Fibre optic sights are all the rage these days and I thought I should try them out to see if they're useful. Problem is that they are hard to get here, I don't want to wait for an internet order and I'm cheap.

A tiny length of fluoro green weed trimmer line to the rescue!









This piece is 6mm long x-shaped nylon line, lightly glued on with super glue, easily removed.









Works really well in daylight. In low light it doesn't glow, but you get a clear "x" sighting silhouette against a bright target.
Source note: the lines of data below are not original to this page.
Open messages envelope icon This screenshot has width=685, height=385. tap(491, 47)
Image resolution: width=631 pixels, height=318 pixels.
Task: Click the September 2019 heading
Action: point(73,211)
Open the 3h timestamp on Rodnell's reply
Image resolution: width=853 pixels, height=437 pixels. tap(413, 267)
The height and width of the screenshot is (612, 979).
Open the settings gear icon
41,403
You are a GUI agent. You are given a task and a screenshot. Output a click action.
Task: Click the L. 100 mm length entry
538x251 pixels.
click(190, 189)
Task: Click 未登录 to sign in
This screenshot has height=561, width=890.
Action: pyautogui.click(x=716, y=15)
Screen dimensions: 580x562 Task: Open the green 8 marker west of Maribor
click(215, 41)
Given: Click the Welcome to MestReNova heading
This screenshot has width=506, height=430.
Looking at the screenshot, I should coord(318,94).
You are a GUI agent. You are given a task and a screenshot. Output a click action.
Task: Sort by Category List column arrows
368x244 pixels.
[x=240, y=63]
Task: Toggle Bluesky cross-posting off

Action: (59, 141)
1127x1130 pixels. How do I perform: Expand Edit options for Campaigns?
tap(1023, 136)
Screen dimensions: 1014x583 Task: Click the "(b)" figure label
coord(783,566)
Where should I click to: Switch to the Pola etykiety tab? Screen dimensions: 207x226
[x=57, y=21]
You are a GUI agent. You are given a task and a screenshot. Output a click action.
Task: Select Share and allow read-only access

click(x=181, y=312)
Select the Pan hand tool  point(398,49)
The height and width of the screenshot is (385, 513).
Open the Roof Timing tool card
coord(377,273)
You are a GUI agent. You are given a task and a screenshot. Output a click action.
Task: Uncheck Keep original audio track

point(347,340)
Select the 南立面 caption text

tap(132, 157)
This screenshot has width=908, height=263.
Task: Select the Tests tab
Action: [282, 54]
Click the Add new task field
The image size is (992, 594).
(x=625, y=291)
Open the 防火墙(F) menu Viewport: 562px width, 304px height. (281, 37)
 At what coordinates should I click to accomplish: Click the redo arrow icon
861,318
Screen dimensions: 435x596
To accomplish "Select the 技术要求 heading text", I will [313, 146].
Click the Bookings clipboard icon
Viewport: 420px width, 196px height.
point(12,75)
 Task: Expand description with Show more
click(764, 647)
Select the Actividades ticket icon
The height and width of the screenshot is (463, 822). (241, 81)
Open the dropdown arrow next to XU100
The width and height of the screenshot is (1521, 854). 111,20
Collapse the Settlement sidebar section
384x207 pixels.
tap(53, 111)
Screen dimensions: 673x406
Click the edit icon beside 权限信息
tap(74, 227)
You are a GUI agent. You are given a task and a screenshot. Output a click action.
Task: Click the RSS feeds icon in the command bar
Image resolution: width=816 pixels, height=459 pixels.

Worth trying if you're a reference point aimer.


----------



## BushpotChef (Oct 7, 2017)

Thats pretty cool man that x is awesome! 

Sent using two thumbs and Tapatalk.


----------



## Ibojoe (Mar 13, 2016)

Never thought of the X. That's a good idea.


----------



## MakoPat (Mar 12, 2018)

Whoa! MacGuyver Award goes to Ash.
That is so simple and genius.

Is that Despicable Me?


----------



## BushpotChef (Oct 7, 2017)

Had a chunk of FO left from some custom sights I made a while back. A quick drip of CA **** in the OP and voila! Im stunned how well this works with both eyes open its like a reflex sight lol.

Thanks for the inspiration man!


----------



## BushpotChef (Oct 7, 2017)

MakoPat said:


> Whoa! MacGuyver Award goes to Ash.
> That is so simple and genius.
> 
> Is that Despicable Me?


Gru*

And yes. Haha

Sent using two thumbs and Tapatalk.


----------



## ash (Apr 23, 2013)

Yeah, that's a little figurine from a Kinder Surprise. I've been saving it for trick shots.


----------



## SLINGDUDE (Aug 15, 2018)

Fantastic idea! Thanks for sharing!


----------